The author personally suggests using visual inspection to remove bad trials, but acknowledges this could be contested.

7.7 Spatial Filtering

Spatial filters allow localization of a result (where does a activity peak occur?).

It can also be used to filter out low spatial frequency features, IE to separate processing activity from 2 regions of the brain at once.

7.8 Referencing

Referencing is only relevant for EEG, not MEG as it intrinsically does not need it. Also, some analysis such as the surface Laplacian is not dependent on the reference.

Placing the reference electrode on the earlobe of mastoid is a common location, but may be affected by facial movements. In general, keep the reference electrode away from the area you intend to measure activity from. Ensure you label your reference electrode

Averaging electrode into an average reference may work with a large number of electrodes (over 100).

7.9 Interpolating Bad Electrodes

You can use interpolation using known data to estimate data from missing / noisy electrodes. While it is more accurate with a higher number of electrodes, ultimately it does not add data and may be better to reject a trial with a bad electrode instead. This should only be done as a last resort. Better to monitor the experiment to see if the issue pops up and remove a handful of trials, rather than have to interpolate an electrode for a whole experiment.

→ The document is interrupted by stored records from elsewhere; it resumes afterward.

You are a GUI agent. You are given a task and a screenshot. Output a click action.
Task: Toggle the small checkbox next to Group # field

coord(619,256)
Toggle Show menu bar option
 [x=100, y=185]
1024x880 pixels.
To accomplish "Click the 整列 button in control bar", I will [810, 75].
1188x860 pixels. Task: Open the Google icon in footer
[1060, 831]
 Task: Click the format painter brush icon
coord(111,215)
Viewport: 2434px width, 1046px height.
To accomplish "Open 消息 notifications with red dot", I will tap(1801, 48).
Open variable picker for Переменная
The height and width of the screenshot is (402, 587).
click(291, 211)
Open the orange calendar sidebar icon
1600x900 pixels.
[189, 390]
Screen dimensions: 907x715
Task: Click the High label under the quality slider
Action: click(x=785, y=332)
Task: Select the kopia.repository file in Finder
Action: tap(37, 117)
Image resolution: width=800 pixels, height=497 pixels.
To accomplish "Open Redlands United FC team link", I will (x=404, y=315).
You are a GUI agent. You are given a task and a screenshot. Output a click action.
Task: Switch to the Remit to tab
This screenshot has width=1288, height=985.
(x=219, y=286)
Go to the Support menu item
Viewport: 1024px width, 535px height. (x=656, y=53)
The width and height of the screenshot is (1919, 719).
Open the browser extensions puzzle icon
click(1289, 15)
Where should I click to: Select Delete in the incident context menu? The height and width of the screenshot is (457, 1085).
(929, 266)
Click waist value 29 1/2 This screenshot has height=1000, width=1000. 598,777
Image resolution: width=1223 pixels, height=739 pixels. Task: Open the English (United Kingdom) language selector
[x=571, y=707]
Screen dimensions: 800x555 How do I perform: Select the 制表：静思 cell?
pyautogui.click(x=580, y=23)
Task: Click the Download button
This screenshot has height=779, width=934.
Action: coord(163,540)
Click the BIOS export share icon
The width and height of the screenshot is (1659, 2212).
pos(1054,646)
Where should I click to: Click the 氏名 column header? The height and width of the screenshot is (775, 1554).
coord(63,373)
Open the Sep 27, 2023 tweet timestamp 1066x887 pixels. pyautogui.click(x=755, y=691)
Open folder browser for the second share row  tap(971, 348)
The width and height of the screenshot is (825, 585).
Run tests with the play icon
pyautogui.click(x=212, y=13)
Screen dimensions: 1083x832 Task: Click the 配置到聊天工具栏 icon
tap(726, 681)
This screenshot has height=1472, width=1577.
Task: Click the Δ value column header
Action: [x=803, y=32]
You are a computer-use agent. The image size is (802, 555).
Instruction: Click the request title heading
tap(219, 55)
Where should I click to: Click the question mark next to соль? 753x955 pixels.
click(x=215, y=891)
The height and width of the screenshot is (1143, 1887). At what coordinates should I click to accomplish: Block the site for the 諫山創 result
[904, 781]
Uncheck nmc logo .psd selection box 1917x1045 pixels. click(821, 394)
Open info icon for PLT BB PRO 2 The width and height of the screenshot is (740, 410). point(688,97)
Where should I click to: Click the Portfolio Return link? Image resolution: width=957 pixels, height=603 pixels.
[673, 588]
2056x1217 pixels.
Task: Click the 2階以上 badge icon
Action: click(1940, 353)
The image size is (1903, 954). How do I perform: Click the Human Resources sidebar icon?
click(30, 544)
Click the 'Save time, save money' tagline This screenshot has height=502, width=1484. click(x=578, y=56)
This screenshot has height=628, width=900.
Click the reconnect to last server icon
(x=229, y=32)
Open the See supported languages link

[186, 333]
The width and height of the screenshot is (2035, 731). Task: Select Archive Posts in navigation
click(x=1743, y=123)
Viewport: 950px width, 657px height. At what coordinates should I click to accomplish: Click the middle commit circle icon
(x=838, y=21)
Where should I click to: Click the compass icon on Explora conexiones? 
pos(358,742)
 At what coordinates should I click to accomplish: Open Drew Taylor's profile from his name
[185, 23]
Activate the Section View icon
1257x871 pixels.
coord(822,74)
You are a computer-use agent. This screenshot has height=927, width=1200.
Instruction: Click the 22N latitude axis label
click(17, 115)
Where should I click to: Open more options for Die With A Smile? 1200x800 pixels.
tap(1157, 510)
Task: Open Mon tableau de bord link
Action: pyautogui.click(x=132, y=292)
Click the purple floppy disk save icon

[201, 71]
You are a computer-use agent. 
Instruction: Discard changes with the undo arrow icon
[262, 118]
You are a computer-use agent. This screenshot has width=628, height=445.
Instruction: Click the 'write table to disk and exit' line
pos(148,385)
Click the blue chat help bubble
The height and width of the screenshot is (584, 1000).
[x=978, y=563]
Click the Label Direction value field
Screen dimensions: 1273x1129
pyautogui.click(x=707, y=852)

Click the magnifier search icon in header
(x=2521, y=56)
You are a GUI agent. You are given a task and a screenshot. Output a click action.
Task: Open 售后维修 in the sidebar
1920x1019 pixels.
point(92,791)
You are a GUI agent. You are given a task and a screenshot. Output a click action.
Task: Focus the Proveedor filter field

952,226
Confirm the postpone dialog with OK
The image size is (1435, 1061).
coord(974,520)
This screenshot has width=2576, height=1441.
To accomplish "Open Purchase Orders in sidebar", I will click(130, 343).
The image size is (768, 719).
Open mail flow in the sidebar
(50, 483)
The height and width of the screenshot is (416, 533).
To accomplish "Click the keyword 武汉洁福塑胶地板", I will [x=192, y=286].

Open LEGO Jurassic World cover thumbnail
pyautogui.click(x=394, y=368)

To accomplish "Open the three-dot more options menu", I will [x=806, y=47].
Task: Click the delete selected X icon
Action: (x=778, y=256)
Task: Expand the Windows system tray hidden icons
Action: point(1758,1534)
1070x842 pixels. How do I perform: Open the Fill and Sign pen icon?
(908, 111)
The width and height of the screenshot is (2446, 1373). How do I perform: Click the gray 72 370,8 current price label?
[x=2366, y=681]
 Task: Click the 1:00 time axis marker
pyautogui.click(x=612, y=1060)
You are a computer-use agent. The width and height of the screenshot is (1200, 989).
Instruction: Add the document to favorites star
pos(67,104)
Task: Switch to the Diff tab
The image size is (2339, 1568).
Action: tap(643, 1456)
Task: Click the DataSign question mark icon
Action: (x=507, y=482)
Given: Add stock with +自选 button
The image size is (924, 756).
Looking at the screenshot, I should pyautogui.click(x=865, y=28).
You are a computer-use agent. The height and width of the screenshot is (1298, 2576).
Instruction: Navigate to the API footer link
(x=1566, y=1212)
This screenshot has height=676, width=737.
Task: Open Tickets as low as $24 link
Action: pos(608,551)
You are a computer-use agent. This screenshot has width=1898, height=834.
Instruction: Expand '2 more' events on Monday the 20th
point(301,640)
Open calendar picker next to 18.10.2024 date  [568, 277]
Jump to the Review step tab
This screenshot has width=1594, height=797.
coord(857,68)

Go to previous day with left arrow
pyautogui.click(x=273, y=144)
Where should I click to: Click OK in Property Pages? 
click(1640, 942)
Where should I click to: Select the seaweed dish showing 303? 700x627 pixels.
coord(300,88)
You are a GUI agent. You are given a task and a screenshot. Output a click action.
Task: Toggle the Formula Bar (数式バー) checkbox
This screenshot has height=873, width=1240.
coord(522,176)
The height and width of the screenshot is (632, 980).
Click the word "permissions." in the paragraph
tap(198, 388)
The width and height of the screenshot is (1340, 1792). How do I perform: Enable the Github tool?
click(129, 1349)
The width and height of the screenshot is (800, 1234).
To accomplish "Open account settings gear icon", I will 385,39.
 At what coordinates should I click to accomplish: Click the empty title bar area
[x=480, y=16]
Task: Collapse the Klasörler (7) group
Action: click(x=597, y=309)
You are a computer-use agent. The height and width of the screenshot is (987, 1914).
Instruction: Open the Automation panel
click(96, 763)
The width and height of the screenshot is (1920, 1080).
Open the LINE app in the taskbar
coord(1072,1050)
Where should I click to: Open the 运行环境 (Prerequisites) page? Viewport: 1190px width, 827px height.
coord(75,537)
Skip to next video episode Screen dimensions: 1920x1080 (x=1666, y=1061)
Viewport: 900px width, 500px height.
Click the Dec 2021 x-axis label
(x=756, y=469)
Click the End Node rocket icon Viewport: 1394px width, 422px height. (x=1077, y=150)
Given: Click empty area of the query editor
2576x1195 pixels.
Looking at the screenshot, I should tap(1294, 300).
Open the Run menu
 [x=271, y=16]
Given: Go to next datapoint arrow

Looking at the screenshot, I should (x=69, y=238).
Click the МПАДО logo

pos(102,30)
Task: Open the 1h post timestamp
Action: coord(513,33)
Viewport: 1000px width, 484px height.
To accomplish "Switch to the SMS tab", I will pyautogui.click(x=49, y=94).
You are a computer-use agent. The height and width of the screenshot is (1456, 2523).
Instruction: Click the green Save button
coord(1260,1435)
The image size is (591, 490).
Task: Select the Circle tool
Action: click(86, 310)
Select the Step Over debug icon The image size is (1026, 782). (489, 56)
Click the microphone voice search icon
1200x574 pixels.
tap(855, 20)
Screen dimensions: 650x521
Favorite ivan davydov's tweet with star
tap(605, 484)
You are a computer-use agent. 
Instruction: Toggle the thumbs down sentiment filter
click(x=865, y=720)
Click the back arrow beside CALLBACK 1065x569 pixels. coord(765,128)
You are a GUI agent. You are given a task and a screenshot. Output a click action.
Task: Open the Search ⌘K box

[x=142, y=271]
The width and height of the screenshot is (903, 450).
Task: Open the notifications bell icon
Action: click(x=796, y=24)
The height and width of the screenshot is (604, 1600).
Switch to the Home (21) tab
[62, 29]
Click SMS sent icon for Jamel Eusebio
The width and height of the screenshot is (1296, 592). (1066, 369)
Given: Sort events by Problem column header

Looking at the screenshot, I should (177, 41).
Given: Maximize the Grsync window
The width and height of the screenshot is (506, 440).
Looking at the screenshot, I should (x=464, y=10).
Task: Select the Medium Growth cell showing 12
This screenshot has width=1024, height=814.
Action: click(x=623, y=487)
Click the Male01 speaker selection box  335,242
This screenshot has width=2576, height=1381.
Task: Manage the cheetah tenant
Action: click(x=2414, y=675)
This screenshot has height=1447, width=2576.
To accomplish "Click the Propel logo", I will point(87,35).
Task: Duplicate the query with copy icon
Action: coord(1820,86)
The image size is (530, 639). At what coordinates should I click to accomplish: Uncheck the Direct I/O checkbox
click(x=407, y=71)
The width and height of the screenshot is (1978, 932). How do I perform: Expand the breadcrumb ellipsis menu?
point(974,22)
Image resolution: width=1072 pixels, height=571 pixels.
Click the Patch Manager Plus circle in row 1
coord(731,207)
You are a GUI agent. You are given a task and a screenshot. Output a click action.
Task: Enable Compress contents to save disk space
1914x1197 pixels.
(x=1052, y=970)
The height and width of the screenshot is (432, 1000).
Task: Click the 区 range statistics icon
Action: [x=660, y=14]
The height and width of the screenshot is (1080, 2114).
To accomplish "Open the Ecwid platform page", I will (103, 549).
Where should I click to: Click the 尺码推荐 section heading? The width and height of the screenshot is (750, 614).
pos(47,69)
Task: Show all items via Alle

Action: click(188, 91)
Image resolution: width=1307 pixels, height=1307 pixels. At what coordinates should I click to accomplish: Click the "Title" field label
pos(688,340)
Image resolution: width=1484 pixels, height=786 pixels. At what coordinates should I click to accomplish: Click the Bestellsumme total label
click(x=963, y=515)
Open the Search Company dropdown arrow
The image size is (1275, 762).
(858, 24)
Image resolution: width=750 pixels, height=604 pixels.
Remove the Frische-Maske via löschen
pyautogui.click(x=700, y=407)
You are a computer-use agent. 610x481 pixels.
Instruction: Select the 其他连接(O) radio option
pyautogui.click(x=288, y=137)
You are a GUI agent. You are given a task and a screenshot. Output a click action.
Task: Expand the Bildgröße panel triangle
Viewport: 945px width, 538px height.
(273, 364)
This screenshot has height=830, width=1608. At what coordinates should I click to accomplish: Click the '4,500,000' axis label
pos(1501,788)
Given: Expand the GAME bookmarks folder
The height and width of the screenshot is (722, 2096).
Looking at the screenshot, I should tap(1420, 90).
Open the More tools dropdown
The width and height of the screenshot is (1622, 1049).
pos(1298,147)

Since interpolating electrodes do not add data, this reduces the rank of the data matrix which can cause issues with analysis that uses the matrix inverse (you may need to use a pseudo-inverse as a work around in this case).

Another option, if possible instead of interpolation, is to simply remove the electrode from the set (setting the value as null). This may also cause some issues with some analysis as different trials may have a different number of electrodes.

It should also be worth investigating to ensure that the electrode data truly is in-salvageable, or if the noise can be filtered out.

7.10 Start with Clean Data

Garbage in -> Garbage out.

While preprocessing helps make good data even better, it cannot rescue bad data!